No aspecto morfossintáctico ressalta a ligação por meio do síndeto (coordenativa e)
das três estrofes do poema, impondo não só a divisão do texto, mas sugerindo também uma
sequência lógica no desenvolvimento do assunto.
Os verbos, com excepção da forma teve, encontram-se no presente do indicativo, em
concordância com a natureza teórica do poema, anunciada no título, o qual significa o estudo
que o sujeito poético faz do fenómeno psicológico que nele se opera aquando da criação
artística.
O acto de fingir é tão importante que o verbo é empregue várias vezes e é ainda
superlativizado pela expressão adverbial tão completamente, e também por meio da
subordinada consecutiva… que chega a fingir.
Significativas são as duas metáforas de valor simbólico que se encontram na última
estrofe: calhas de roda e comboio de corda. A primeira aponta para a função lúdica da
poesia e a segunda remete simbolicamente para o destino, para as fatalidades da vida (a roda
da vida).
Por meio do título, o sujeito poético quis expor a teoria da criação poética, de valor
universal, por se poder aplicar a todo o verdadeiro poeta.
Análise do poema “Isto”
O tema deste poema, tal como o anterior, é o da teoria da criação literária, da criação
poética. Parece até uma resposta a críticas nascidas de interpretações de Autopsicografia.

--*--

• Tarefas e exercícios
1. Responda, com base na análise do poema, a cada pergunta:
(a) Que conjunção liga as três estrofes do poema?
(b) Em que tempo e modo se encontram os verbos, com exceção da forma teve?
(c) Quais são as duas metáforas de valor simbólico da última estrofe?
2. Prossiga a análise do poema “Isto” a partir da última frase apresentada.
As entradas provêm de uma fonte diferente da do texto.

--*--

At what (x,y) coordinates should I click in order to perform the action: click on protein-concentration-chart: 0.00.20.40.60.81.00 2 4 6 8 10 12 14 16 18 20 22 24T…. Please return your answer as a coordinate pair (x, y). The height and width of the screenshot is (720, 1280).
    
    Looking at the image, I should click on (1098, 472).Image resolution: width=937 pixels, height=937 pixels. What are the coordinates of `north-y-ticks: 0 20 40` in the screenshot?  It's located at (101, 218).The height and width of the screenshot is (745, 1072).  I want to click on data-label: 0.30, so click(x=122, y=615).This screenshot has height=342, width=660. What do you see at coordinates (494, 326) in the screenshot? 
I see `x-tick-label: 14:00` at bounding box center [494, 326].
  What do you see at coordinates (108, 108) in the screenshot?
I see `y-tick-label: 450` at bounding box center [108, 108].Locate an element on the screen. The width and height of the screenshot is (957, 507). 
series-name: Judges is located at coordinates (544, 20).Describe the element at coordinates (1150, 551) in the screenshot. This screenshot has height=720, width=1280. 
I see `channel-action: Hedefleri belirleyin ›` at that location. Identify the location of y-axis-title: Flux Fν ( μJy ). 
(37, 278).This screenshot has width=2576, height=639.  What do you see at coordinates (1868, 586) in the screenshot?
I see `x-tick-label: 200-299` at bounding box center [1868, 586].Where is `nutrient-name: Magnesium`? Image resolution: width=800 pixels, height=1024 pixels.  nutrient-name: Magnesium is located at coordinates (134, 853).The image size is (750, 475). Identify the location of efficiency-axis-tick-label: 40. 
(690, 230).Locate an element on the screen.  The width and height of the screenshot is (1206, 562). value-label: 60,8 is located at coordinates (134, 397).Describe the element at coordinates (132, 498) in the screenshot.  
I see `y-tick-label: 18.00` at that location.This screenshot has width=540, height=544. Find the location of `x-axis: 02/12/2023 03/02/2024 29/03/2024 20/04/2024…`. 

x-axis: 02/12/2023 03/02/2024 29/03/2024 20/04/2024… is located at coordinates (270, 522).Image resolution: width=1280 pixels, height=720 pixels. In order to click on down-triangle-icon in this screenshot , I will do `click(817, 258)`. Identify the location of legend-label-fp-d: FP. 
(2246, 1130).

--*--

• Respostas por ordem
1.
(a) A conjunção coordenativa e.
(b) No presente do indicativo.
(c) Calhas de roda e comboio de corda.

2.
Na primeira estrofe (1ª parte), o poeta diz que o seu fingimento não é propriamente
mentira, mas uma síntese da sensação e da imaginação. O poeta não usa o coração porque
lhe basta a imaginação que concentra o sensível e o inteligível.
Em Autopsicografia o poeta fala na 3ª pessoa, dando a entender que a teoria
exposta tem aplicação universal. Aqui fala na 1ª pessoa e não há nenhuma frase de aplicação
universal.
Na segunda parte do texto (2ª estrofe), temos a confirmação do conteúdo da primeira,
baseada na experiência vivida do poeta. Aquilo que considera como a coisa mais linda são os
dados da imaginação. É de realçar a expressividade da comparação (“como um terraço”) a
simbolizar as aparências que escondem a realidade mais bela. Mas o “terraço” não é separado
da beleza que esconde, por isso parece sugerir-se que, no poeta, a inteligência/ imaginação
são um único acto de síntese que abarca simultaneamente as esperanças e os fracassos da
sua vida (o “terraço” – as aparências) e as belas realidades poéticas.
Enquanto em Autopsicografia o poeta distinguia dois momentos (o da sensação e o
da imaginação), aqui tudo se processa num só momento: as realidades (belas) subjacentes ao
“terraço” (aparências) são vistas por ele, poeta Pessoa, automática e simultaneamente.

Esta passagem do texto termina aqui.